The Mootness Doctrine Requires a Live Controversy

Virginia courts exist to resolve disputes between litigants. They’re there to apply the law to a set of facts established by the evidence and declare and enforce the parties’ respective legal rights. Courts aren’t required to offer advisory opinions on abstract legal questions when there isn’t an actual controversy between the parties. Under the mootness doctrine, if the issues under a court’s consideration cease to be “live,” or the parties before it “lack a legally cognizable interest in the outcome,” the case becomes moot and the court will dismiss it. (See McCarthy Holdings LLC v. Burgher, 282 Va. 267, 275 (2011)). There are some exceptions to the rule, but as demonstrated by an opinion issued last month in Doe v. Fairfax County School Board, the mootness doctrine is applied stringently.

Anonymous petitioner “Jane Doe,” a high-school senior at the time, sued the school board for various alleged civil rights violations, claiming she was subjected to religious discrimination, sex discrimination, and viewpoint discrimination while attending school. She asked the court to award both declaratory and injunctive relief. Shortly after filing the lawsuit, however, she graduated.

Considering the student was no longer subject to the school’s policies, the school board moved to dismiss the case for mootness, arguing that there was no longer a live controversy between the parties. Jane Doe insisted on proceeding with her case, raising three possible exceptions to the mootness doctrine: (1) claims for damages survive mootness challenges; (2) facial challenges for overbreadth cannot be moot; and (3) the public interest weighs against application of the doctrine. The court rejected all of these arguments with respect Bathroom-300x221to the claims for declaratory and injunctive relief (the only claims at issue in the motion to dismiss).

1. The claims for declaratory and injunctive relief were moot despite the fact that the petitioner claimed money damages.

First, the court found that because Jane Doe had already graduated from the FCPS system, the declaratory and injunctive remedies she was requesting wouldn’t actually redress her alleged injury. Other cases have already held that a claim is moot if the requested relief does not redress the petitioner’s injury. (See Wallerstein v. Brander, 136 Va. 543, 546 (1923)). Jane Doe was asking the court to prohibit the school system from enforcing certain policies, but she was no longer subject to those policies and therefore wouldn’t be affected by the requested injunction. While it may be true that a student’s claim for money damages wouldn’t necessarily be mooted by the student’s graduation, the claims for declaratory and injunctive relief were moot despite the fact that the petitioner claimed damages.

2. A First Amendment overbreadth claim does not override mootness.

The overbreadth doctrine provides that if a law regulating speech is written so broadly that it prohibits protected as well as non-protected speech, it will be declared unconstitutional and unenforceable. The doctrine provides an exception to the litigation requirement that a plaintiff has standing to bring a particular claim; if a statute is unconstitutional on its face, it can be challenged in court even by a plaintiff without standing. Significantly, however, this exception does not apply to mootness. The court therefore ruled that because the claim was moot, the overbreadth argument was irrelevant.

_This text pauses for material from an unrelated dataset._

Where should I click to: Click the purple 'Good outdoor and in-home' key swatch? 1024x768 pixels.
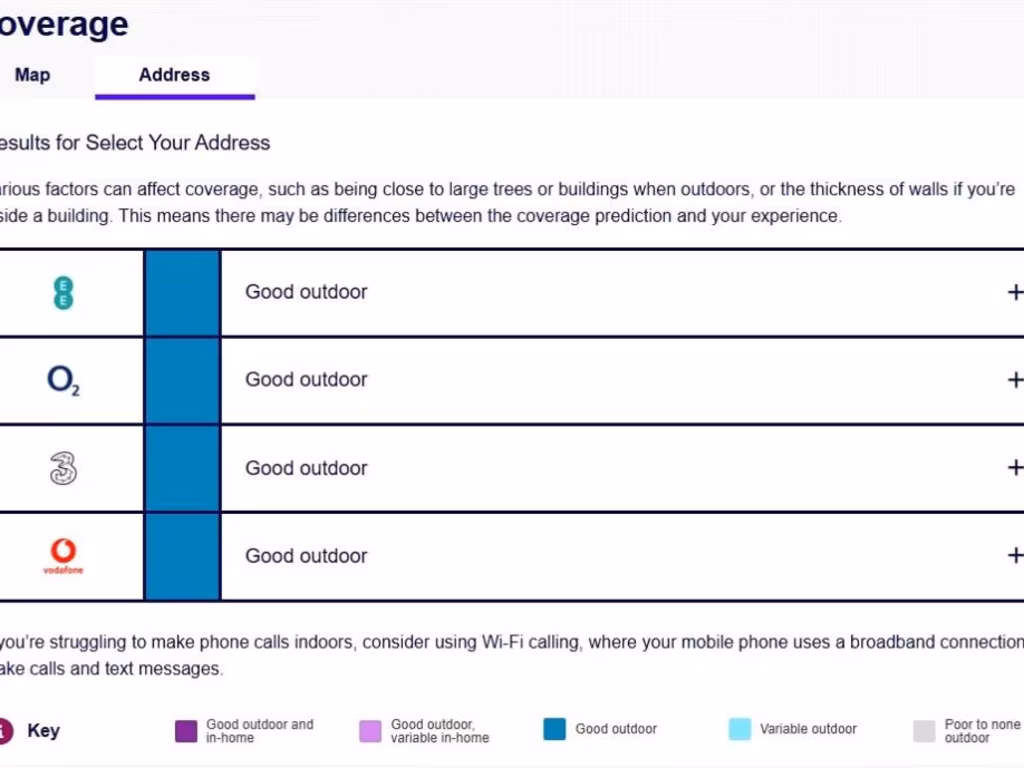tap(186, 731)
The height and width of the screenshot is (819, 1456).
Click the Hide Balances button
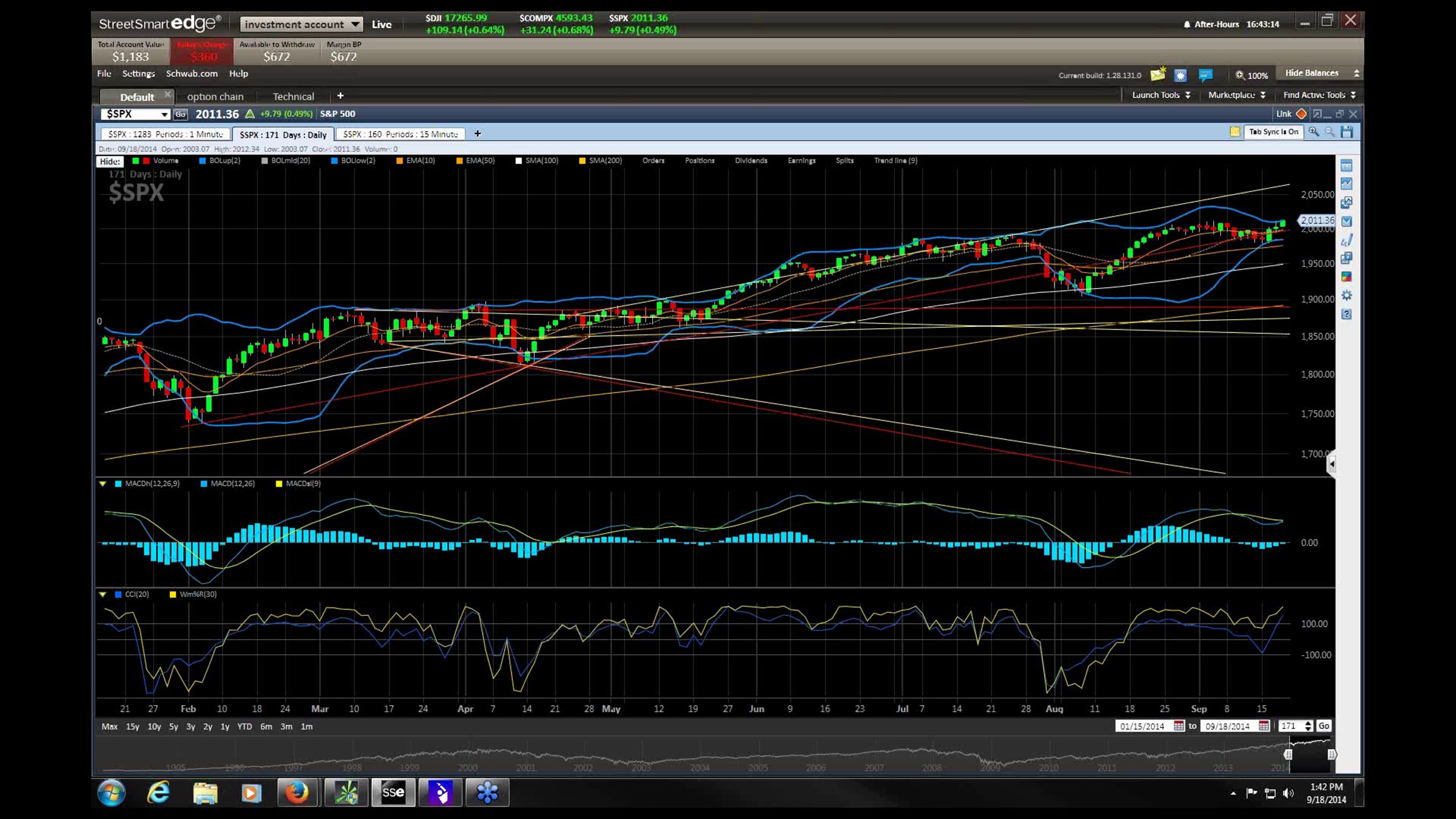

3. Virginia hasn’t recognized a public interest exception to mootness.

Some states recognize an an exception to mootness if the question (1) is of a public nature; (2) requires authoritative determination for future guidance of public officers; and (3) has a likelihood of future occurrence. (See State ex rel. M.C.H. v. Kinder, 173 W. Va. 387, 389 (1984)). Virginia is not one of those states. It does recognize an exception when an issue is “capable of repetition, yet evading review” (see Commonwealth v. Browne, 303 Va. 90, 95 (2024)), but that exception would apply here, the court reasoned, because the student had graduated and would thus never again be subject to the school policies she was challenging.

The court granted the motion to dismiss, finding that the claims were moot considering the petitioner’s alleged injury “would not be remedied by an injunction on [the challenged] policies or by a declaratory judgment finding the policies unconstitutional.”